# Thread: Equation of perpendicular bisector

1. ## Equation of perpendicular bisector

Next Question .... Sorry :P

The line with equation x+3y=12 meets the x and y axes at the points A and B respectively. Find the equation of the perpendicular bisector of AB

2. This requires a couple of steps. The words look all googly and weird but its pretty basic:

You have the equation for a line. You are told to find the bisector (the midpoint) of the line formed by the points A and B, which are your X and Y intercepts. Therefore:

$x+3y=12 \Longrightarrow x-12=3y \Longrightarrow \frac{12-x}{3}=y \Longrightarrow 4-\frac{1}{3}x=y$

To find the X-int, we set Y=0 and solve:

$0=4-\frac{1}{3}x \Longrightarrow \frac{1}{3}x=4 \Longrightarrow x=12$

Alternatively, we could have used out original equation.

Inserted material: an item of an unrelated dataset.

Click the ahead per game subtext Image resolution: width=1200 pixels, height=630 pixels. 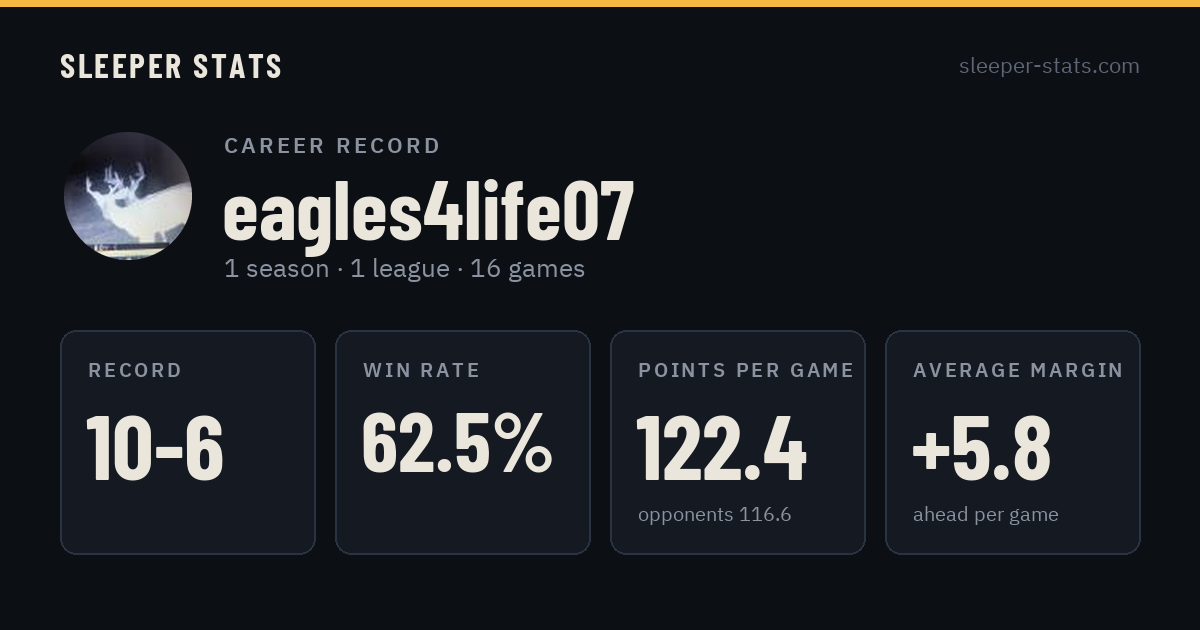tap(986, 515)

To find the Y=int, we set X=0 and solve. This one is straight forward. Y=4.

Now we have the co-ordinates of point A and B: (12,0) and (0,4) respectively. Our question asks us to find the equation of the perp-bisector. Now for a line to be perpendicular to another line, it must have the a slope equal to the negative reciprocal of the line it is to be perpendicular to. The slope of our original line is simple to see: $-\frac{1}{3}$. Therefore the negative reciprocal is 3. Thus the slope of our perpendicular line is 3.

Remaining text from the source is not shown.